Other nations’ governments have implemented similar export/import control and economic sanction regulations, which may affect the Company’s operations or transactions subject to their jurisdictions.

In addition, under U.S. laws and regulations, U.S. companies and their subsidiaries and affiliates outside the U.S. are prohibited from participating or agreeing to participate in unsanctioned foreign boycotts in connection with certain business activities, including the sale, purchase, transfer, shipping or financing of goods or services within the U.S. or between the U.S. and other countries. If we, or third-parties through which we sell or provide goods or services, violate anti-boycott laws and regulations, we may be subject to civil or criminal enforcement actions and varying degrees of liability.

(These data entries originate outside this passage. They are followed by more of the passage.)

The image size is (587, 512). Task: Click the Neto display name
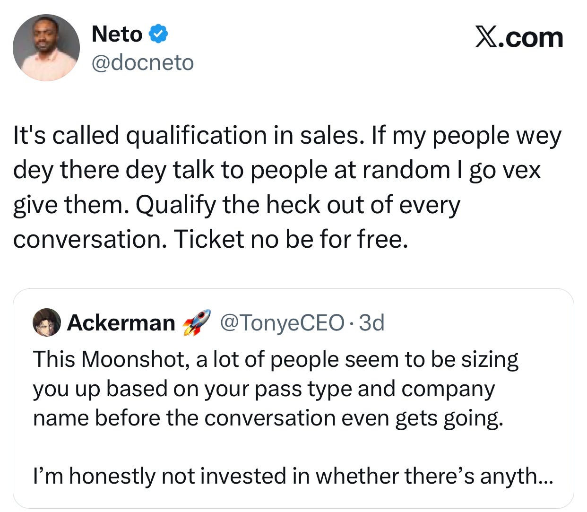(117, 35)
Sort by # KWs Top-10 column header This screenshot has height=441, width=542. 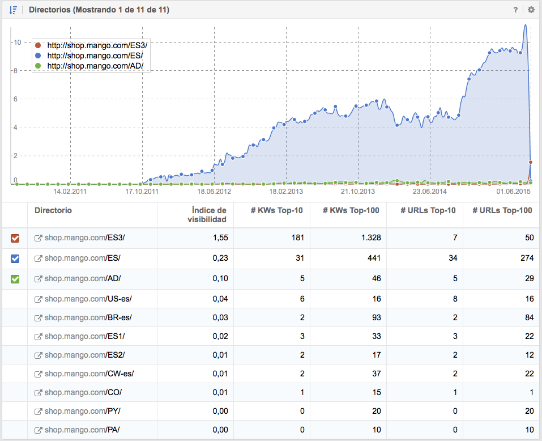point(277,211)
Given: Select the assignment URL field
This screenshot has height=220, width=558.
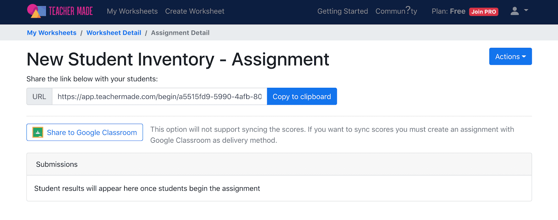Looking at the screenshot, I should pos(159,96).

For a discussion of risks related to export/import control and economic sanctions laws, refer to “Item 1A. Risk Factors.”

International Operations

The Company’s products and services are available worldwide, and its principal markets outside the U.S. are in Europe and Asia. The Company also has operations around the world, and this geographic diversity allows the Company to draw on the skills of a worldwide workforce, provides greater stability to its operations, allows the Company to drive economies of scale, provides revenue streams that may help offset economic trends that are specific to individual economies and offers the Company an opportunity to access new markets for products. In addition, the Company believes that future growth depends in part on its ability to continue developing products and sales models that successfully target high-growth markets.

The manner in which the Company’s products and services are sold outside the U.S. differs by business and by region. Most of the Company’s sales in non-U.S. markets are made by its subsidiaries located outside the U.S., though the Company also sells from the U.S. into non-U.S. markets through various representatives and distributors and, in some cases, directly. In countries with low sales volumes, the Company generally sells through representatives and distributors.

Information about the effects of foreign currency fluctuations on the Company’s business is set forth in “Item 7. Management’s Discussion and Analysis of Financial Condition and Results of Operations” (“MD&A”) included in this Annual Report. For a discussion of risks related to the Company’s non-U.S. operations and foreign currency exchange, refer to “Item 1A. Risk Factors.”

Sustainability

Our sustainability strategy is to help generations of our stakeholders by innovating products that improve lives and our planet, building the best team and protecting our environment. This strategy aligns with Danaher’s commitment to “Innovation at the Speed of Life,” our Core Values, as well as key UN Sustainable Development Goals under the United

14

Nations 2030 Agenda for Sustainable Development. Our sustainability strategy is informed by and grounded in the feedback we continually solicit from our stakeholders. Within each of the strategic elements of our sustainability program, where feasible and appropriate, we seek to quantify our performance and set goals to encourage continuous improvement.

Available Information

The Company maintains an internet website at www.danaher.com. The Company makes available free of charge on the website its annual reports on Form 10-K, quarterly reports on Form 10-Q and current reports on Form 8-K and amendments to those reports, filed or furnished pursuant to Section 13(a) or 15(d) of the Securities Exchange Act of 1934, as amended (“the Exchange Act”), as soon as reasonably practicable after filing such material with, or furnishing such material to, the SEC. Danaher’s internet site and the information contained on or connected to that site are not incorporated by reference into this Form 10-K.